Input material:
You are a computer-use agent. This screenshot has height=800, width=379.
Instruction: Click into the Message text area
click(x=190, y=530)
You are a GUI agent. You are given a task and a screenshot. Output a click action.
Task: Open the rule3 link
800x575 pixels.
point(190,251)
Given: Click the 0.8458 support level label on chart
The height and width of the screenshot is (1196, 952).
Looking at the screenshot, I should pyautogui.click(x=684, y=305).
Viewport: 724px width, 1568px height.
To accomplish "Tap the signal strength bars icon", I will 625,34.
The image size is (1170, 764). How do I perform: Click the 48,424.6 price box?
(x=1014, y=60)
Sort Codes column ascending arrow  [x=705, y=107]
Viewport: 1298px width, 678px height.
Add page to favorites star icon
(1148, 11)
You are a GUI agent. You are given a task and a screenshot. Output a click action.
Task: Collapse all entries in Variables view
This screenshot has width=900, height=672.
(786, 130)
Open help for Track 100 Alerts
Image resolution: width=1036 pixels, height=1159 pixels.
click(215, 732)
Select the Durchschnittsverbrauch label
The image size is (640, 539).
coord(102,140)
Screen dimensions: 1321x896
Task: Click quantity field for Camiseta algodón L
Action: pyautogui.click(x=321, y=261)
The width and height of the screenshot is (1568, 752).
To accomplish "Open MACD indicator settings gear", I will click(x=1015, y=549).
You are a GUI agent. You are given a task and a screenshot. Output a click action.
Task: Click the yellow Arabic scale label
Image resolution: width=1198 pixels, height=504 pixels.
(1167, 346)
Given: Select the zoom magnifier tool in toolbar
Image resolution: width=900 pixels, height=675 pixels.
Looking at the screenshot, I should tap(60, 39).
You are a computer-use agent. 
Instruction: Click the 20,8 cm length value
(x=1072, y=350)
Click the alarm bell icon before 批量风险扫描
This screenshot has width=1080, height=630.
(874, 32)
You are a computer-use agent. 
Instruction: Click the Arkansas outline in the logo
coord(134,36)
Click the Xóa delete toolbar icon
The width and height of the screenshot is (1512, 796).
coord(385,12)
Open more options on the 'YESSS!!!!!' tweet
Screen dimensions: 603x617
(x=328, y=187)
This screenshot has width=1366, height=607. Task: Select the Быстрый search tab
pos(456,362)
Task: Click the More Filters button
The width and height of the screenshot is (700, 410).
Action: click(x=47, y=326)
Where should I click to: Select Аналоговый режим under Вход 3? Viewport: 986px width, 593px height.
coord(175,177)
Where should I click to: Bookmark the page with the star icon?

Exercise aim: Reproduce the lines of the records exactly, from the first one through the line that contains "Click the Xóa delete toolbar icon".

Result:
You are a computer-use agent. This screenshot has height=800, width=379.
Instruction: Click into the Message text area
click(x=190, y=530)
You are a GUI agent. You are given a task and a screenshot. Output a click action.
Task: Open the rule3 link
800x575 pixels.
point(190,251)
Given: Click the 0.8458 support level label on chart
The height and width of the screenshot is (1196, 952).
Looking at the screenshot, I should pyautogui.click(x=684, y=305).
Viewport: 724px width, 1568px height.
To accomplish "Tap the signal strength bars icon", I will 625,34.
The image size is (1170, 764). How do I perform: Click the 48,424.6 price box?
(x=1014, y=60)
Sort Codes column ascending arrow  [x=705, y=107]
Viewport: 1298px width, 678px height.
Add page to favorites star icon
(1148, 11)
You are a GUI agent. You are given a task and a screenshot. Output a click action.
Task: Collapse all entries in Variables view
This screenshot has width=900, height=672.
(786, 130)
Open help for Track 100 Alerts
Image resolution: width=1036 pixels, height=1159 pixels.
click(215, 732)
Select the Durchschnittsverbrauch label
The image size is (640, 539).
coord(102,140)
Screen dimensions: 1321x896
Task: Click quantity field for Camiseta algodón L
Action: pyautogui.click(x=321, y=261)
The width and height of the screenshot is (1568, 752).
To accomplish "Open MACD indicator settings gear", I will click(x=1015, y=549).
You are a GUI agent. You are given a task and a screenshot. Output a click action.
Task: Click the yellow Arabic scale label
Image resolution: width=1198 pixels, height=504 pixels.
(1167, 346)
Given: Select the zoom magnifier tool in toolbar
Image resolution: width=900 pixels, height=675 pixels.
Looking at the screenshot, I should tap(60, 39).
You are a computer-use agent. 
Instruction: Click the 20,8 cm length value
(x=1072, y=350)
Click the alarm bell icon before 批量风险扫描
This screenshot has width=1080, height=630.
(874, 32)
You are a computer-use agent. 
Instruction: Click the Arkansas outline in the logo
coord(134,36)
Click the Xóa delete toolbar icon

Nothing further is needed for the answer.